Each year in Mississippi, smoking accounts for an estimated 5,250 premature deaths, including 550 deaths among nonsmokers as a result of secondhand smoke.
A recent study in Starkville showed a 27 percent decrease in heart attacks in the city after the implementation of a smoke-free air ordinance. The study focused on Starkville residents in the three-year span after the law went into effect, compared to three years prior. It showed fewer heart attacks being treated at the Oktibbeha County Hospital following the implementation of the smoke-free air ordinance.
"Secondhand smoke contains dangerous particles that can contribute to lung cancer, heart disease and Sudden Infant Death Syndrome," said Dr.

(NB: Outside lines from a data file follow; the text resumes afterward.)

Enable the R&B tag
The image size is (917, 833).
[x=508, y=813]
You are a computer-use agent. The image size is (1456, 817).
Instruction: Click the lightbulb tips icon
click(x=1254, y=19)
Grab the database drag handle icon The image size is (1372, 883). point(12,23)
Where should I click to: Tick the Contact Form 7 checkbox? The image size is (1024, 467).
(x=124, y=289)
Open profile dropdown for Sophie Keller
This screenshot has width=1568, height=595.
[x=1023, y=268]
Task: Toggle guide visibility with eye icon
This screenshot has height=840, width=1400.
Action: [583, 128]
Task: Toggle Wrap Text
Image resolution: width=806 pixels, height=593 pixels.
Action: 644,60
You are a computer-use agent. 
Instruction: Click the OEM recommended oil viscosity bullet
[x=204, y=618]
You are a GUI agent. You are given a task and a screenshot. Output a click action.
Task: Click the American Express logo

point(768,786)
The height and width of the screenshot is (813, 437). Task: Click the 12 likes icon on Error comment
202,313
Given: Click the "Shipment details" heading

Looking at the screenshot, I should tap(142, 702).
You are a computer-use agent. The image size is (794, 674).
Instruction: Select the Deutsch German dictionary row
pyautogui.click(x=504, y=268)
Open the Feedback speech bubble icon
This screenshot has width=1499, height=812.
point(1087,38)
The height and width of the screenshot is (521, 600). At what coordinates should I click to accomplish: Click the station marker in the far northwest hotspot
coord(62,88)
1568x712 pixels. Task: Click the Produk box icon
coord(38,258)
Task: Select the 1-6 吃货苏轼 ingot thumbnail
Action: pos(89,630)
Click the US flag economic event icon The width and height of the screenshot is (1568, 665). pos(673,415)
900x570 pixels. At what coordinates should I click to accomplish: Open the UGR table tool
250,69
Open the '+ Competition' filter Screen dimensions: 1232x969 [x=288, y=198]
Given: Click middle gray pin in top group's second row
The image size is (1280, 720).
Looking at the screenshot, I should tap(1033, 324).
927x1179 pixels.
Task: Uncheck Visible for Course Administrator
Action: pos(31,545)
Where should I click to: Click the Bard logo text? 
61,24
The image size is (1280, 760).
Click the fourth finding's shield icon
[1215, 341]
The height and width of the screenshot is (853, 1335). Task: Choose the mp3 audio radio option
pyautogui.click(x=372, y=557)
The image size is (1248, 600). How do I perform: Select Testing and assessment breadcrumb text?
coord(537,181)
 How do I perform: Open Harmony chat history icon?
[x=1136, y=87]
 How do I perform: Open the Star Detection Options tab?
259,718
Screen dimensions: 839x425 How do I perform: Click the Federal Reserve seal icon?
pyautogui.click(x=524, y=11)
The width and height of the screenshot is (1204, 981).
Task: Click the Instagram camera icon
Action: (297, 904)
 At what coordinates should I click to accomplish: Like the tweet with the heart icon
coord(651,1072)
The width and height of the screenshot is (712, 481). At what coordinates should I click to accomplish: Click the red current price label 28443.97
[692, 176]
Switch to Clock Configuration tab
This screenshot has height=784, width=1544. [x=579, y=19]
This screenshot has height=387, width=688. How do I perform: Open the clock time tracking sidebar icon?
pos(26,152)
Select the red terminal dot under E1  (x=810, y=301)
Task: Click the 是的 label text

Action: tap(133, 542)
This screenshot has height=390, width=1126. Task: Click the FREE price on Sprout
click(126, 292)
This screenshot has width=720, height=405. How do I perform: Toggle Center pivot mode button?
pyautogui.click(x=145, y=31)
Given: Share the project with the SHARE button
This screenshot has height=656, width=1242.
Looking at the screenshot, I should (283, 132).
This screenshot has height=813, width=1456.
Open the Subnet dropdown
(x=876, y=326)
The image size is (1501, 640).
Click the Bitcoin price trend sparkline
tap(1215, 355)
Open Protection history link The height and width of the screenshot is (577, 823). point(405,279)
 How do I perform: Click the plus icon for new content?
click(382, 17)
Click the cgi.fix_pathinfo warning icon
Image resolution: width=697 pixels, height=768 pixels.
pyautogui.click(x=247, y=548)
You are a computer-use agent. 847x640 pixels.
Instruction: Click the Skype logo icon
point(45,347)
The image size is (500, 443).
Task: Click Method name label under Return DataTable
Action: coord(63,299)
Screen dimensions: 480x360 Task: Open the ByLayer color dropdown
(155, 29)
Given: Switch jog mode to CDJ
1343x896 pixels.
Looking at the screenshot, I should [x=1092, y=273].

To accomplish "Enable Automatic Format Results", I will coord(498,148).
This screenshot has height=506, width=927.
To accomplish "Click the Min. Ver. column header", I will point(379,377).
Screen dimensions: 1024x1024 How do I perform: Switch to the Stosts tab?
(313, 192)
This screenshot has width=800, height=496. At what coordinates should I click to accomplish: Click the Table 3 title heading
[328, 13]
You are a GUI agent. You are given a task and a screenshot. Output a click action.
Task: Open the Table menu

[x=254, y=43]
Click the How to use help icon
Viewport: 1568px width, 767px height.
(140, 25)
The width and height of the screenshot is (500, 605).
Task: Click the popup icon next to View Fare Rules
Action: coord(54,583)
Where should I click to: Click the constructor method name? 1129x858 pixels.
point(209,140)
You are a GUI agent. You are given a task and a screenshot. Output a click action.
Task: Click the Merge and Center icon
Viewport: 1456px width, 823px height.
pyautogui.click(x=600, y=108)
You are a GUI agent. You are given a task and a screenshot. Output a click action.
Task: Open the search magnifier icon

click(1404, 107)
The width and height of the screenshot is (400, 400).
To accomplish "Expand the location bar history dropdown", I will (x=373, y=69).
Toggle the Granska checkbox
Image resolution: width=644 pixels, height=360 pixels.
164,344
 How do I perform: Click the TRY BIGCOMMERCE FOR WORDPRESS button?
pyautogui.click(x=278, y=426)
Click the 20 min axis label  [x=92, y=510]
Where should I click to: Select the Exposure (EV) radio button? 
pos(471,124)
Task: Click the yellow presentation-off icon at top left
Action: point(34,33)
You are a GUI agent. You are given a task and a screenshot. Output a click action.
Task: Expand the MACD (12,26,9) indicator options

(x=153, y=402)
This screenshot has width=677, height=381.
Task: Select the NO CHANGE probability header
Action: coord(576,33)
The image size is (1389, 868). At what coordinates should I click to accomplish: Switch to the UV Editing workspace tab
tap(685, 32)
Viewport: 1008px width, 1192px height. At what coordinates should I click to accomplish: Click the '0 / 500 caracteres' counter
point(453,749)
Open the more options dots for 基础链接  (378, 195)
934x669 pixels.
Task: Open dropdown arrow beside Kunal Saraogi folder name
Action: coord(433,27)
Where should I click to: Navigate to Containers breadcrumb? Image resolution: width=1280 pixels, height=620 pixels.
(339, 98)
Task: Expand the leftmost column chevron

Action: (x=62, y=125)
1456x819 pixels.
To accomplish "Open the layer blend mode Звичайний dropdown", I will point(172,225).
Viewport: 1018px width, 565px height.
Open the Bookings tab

Currier. "We’ve all been touched by cancer and have loved ones who have paid the cost of their tobacco addictions. We also believe many smokers may not realize they’re putting others in danger by smoking and producing smoke that others inhale, even if for just a short time. It’s time for a better environment and future for our families."
MSDH received a $2.9 million grant from the Centers for Disease Control and Prevention (CDC) to help educate Mississippians on the benefits of smoke-free air.